“I am very glad to hear it. I was quite distressed by his manner; indeed, latterly I have frequently noticed how variable his spirits have been.”
I did not speak, and Uncle Dominick went on again with a little hesitation—
“I will confess to you, my dear Theo, that before you came Willy had been causing me very serious anxiety. You see, this is a lonely place; the O’Neills are much away from home, and he had no companions of his own age and station.”
“No, I suppose not,” I said, considerably puzzled as to the drift of all this.
My uncle stroked his long moustache several times.
“Well, my dear, you know the old proverb, ‘No company, welcome trumpery;’ that, I am sorry to say, is what the danger was with Willy. It came to my knowledge that he was in the habit of—a—of spending a great deal of his time in the house of—“—he hummed and hawed, ending with suppressed vehemence—“in the house of one of my work-people.”
I held my breath, with perhaps some presentiment of what was coming.

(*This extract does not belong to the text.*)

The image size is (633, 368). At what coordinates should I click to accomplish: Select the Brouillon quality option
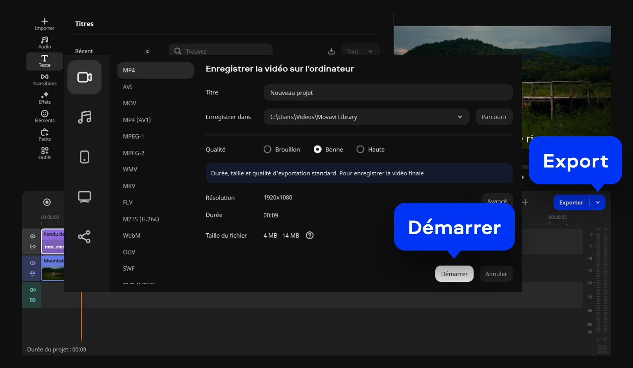coord(268,150)
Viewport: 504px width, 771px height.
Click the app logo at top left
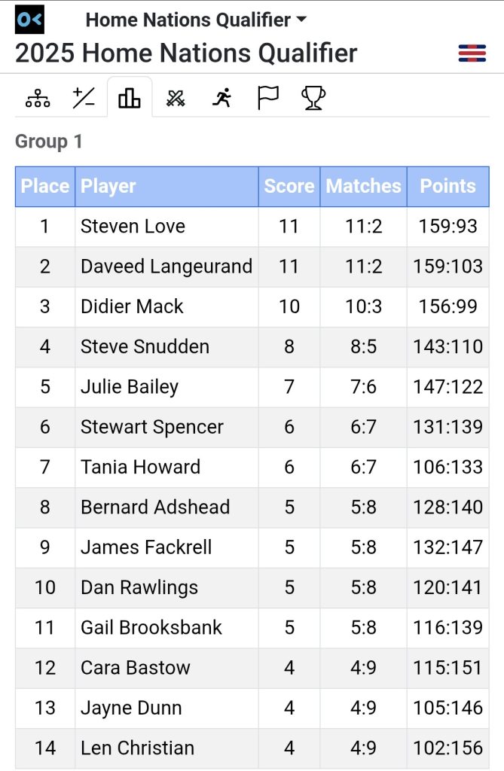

“Yes,” my uncle said, bringing his stick heavily down on the ground; “I heard, to my amazement and horror, that the attraction for him there was the daughter, an impudent girl, who was evidently using every means in her power to entangle him!”
“An impudent girl!” What was it that he had once said about a girl who had been taken out of her proper place, and had at once began to presume? In the same instant the answer flashed upon me—Anstey! Of course, it was she. How had I been so blind?
My uncle was silent for a few moments, and my thoughts raced back to incidents, unconsidered at the time, but which now recurred, fraught with a new meaning. I understood it all now—the girl standing in the niche at the lodge gate; the words which I had overheard at the plantation; last of all, the figure in the rain at the hall door on the night of the dance.